Corporate Governance and Asset Control
Managing companies in isolation multiplies your risks and your tax bill. Without a holding company structure, the profit generated in an operating company is trapped, and moving it to another investment means unnecessary taxation, slowing down the expansion of your group.
We design the hierarchical architecture that connects your companies. Centralise treasury in a parent company to reinvest gross funds (without intermediate taxation), segregate your valuable assets from commercial risk and facilitate an orderly future sale or succession.
One Matrix for each Strategic Objective
A Family Holding Company and an Investment Vehicle require opposite architectures. We analyse your assets (Real Estate, IP, Shares) to design a matrix that shields the assets, facilitates gross reinvestment and ensures a future sale or succession.
Frictionless Capital Flows
Upload the profits to the Parent without taxation (applying the Participation Exemption) and avoid double taxation.
Centralise liquidity. Use the surplus of one subsidiary to finance another without going through external banks.
The Corporate Firewall
Our Holding structure acts as a dam: it isolates commercial risk in the subsidiary, keeping its real estate, investments and intellectual property safe and untouchable in the parent company.
Steps to Incorporate your Global Holding
Audit
We analyse the tax residency of the partners and the actual valuation of the operating companies to detect latent risks before moving a single asset.
Blueprint design
We mapped out the fiscal architecture.

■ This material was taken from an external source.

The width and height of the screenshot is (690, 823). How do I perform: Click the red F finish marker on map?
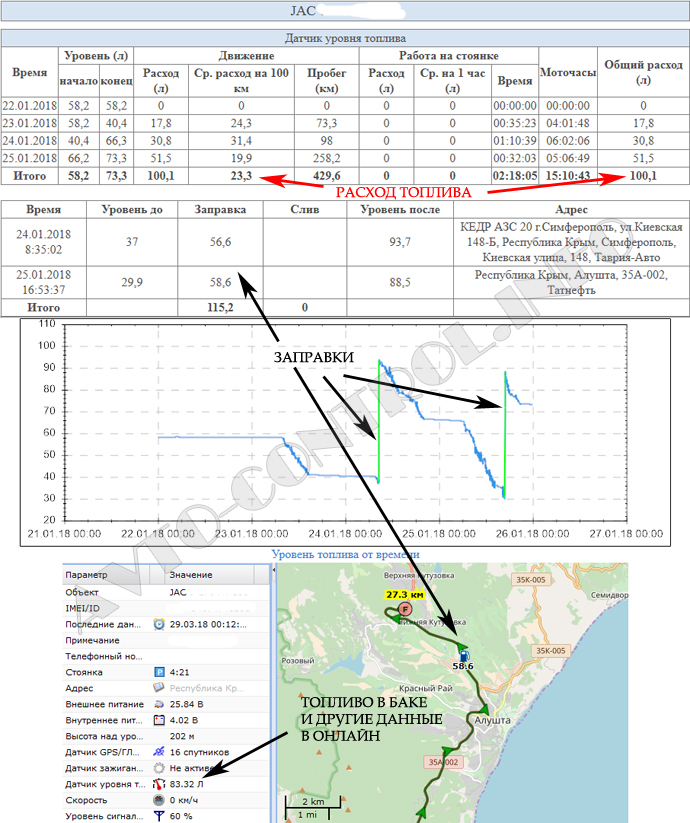(x=405, y=608)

We defined the jurisdiction of the parent company, drafted the articles of association and planned the Partner Agreements to shield control.
Swap Operation
We executed the Securities Exchange (or non-cash contribution) to transfer the shares to the Holding Company under the tax neutrality regime.
Global Consolidation
Start-up. We activated the bank accounts of the parent company, implemented the economic substance (management and administration) and unified the group's treasury.
Answers to your Global Structure
We know that corporate engineering creates uncertainty. Here we resolve critical questions about requirements, legal certainty and capital thresholds so you can make decisions based on data, not assumptions.

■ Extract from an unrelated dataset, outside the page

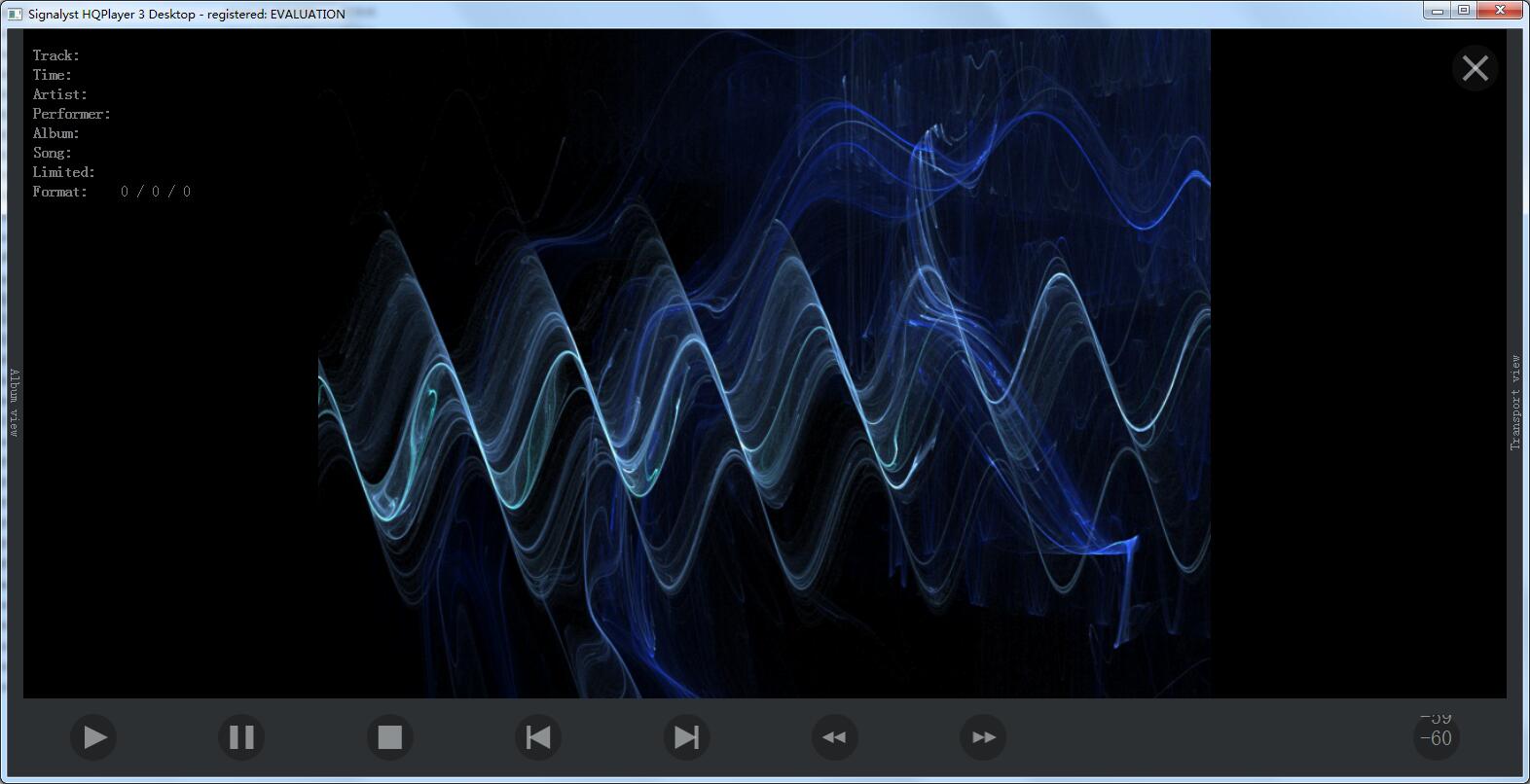
Task: Skip to the next track
Action: pyautogui.click(x=686, y=737)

When does it pay to set up a Holding Company?
When you have surplus cash (>€100k) to reinvest, own real estate or plan to sell a company (Exit). Without Holding, you will lose between 25% and 30% in tax every time you move capital or collect dividends.
Where to domicile the parent company?
There is no single answer. It depends on your tax residence and where your subsidiaries operate. We look for jurisdictions with a network of Double Tax Treaties (such as the UK, Estonia or Delaware) to avoid withholding taxes.
Is it safe to apply the tax exemption?
Fully, it is an economic right (EU Parent-Subsidiary Directive). To protect it, we endow the Holding Company with real economic substance (management and resources), preventing the tax authorities from considering it a shell company.
Does it complicate management to have a Group?
On the contrary, it puts the finances in order. Although they are different companies, we implement a Consolidated VisionYou will be able to offset losses from one subsidiary against profits from another and move cash internally without bank bureaucracy.